When it comes to health care reform, something has to give

    It’s almost a cliche today that in order for something to be built, something has to give. That’s at the root of many of the discussions around the proposed health care reform scenarios.
    As WHYY’s Chris Satullo, explores in this week’s Center Square, it’s not always easy to give something up for the benefit of others.

    Listen: [audio: satullo20090726.mp3]

    Here’s a modest proposal: It’s a way to cut down on the more than 37,000 people who die each year in traffic accidents on America’s roads. Let’s just allow cars onto interstates one at a time, at 20-second intervals. Once on, they would travel single file, moving between high, flexible, padded guardrails.

    Estimated cost: one trillion bucks.

    So, you ready to do it?

    Wait? You’re not?

    Sounds crazy, you say?

    The cost, you say, would be prohibitive, in dollars and annoyance? No kidding. It’s a dumb idea. The point is though, we’ve just demonstrated something.

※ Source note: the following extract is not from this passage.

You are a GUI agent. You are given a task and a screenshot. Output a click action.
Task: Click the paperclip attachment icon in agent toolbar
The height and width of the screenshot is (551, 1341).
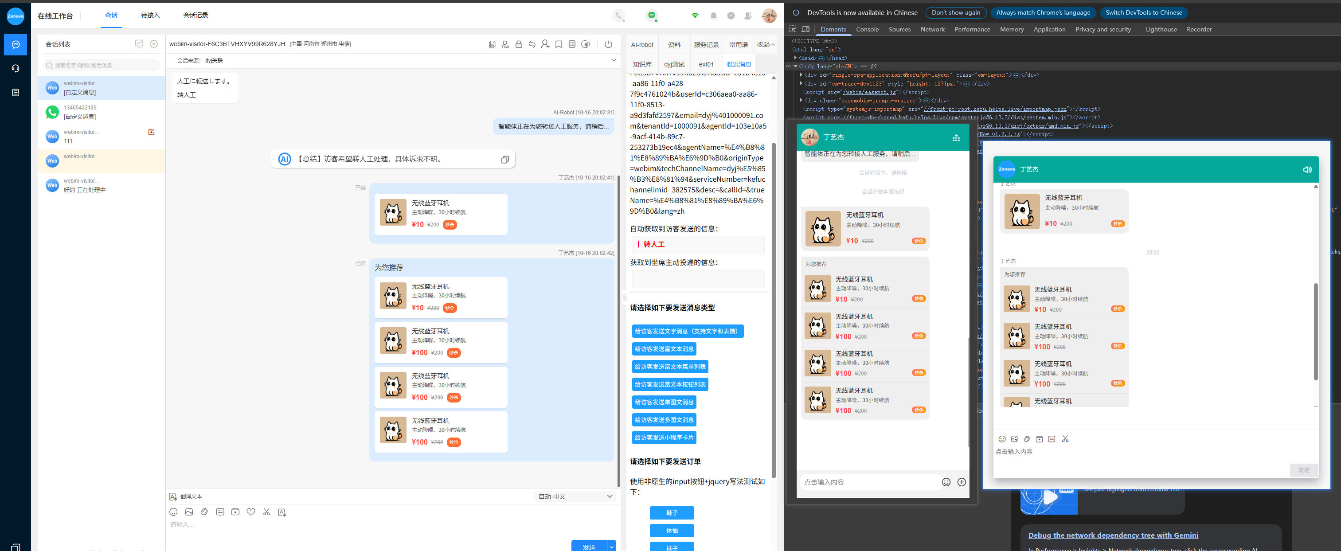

    When deciding national policy, at some point we simply must put a dollar sign on the value of a human life. Sure, there’s lots of room to debate how to do the cost-benefit analysis. But to pretend that only the evil-doers make such calculations is… absurd. Which brings me to the current hot center of absurdity, the Congress, and health care reform.

    Everyone wants to fix health care. But everyone want to pretend this can be done without, heaven forfend, rationing health care. The only people who’d do that are cold-hearted, amoral hellions, like, say, Canadians.

    People, people, people… we ration health care now. We may do it in such a Rube Goldbergian way that we don’t realize what we’re doing. But that doesn’t change the fact that we do ration care.

    Here’s how: We dole it out grudgingly to the poor, but deny it to those in dead-end jobs. We urge the young and stupid to forgo it. And we lavish it on the affluent and gray-haired. This system of rationing is broken. It costs tons to get poor results.

    No one in Congress on either side of the aisle has the guts to admit this. But here’s the thing: the only way to fix health care without breaking the bank is to figure out how to ration care more … well … rationally.

    This will no doubt tick off some of those who get a sweet deal now. But if America wants health care reform, America has to … grow up. That means accepting that some day you will die. And that it’s not fair to hog health care dollars in a quest to live forever, while others die unnecessarily for lack of care.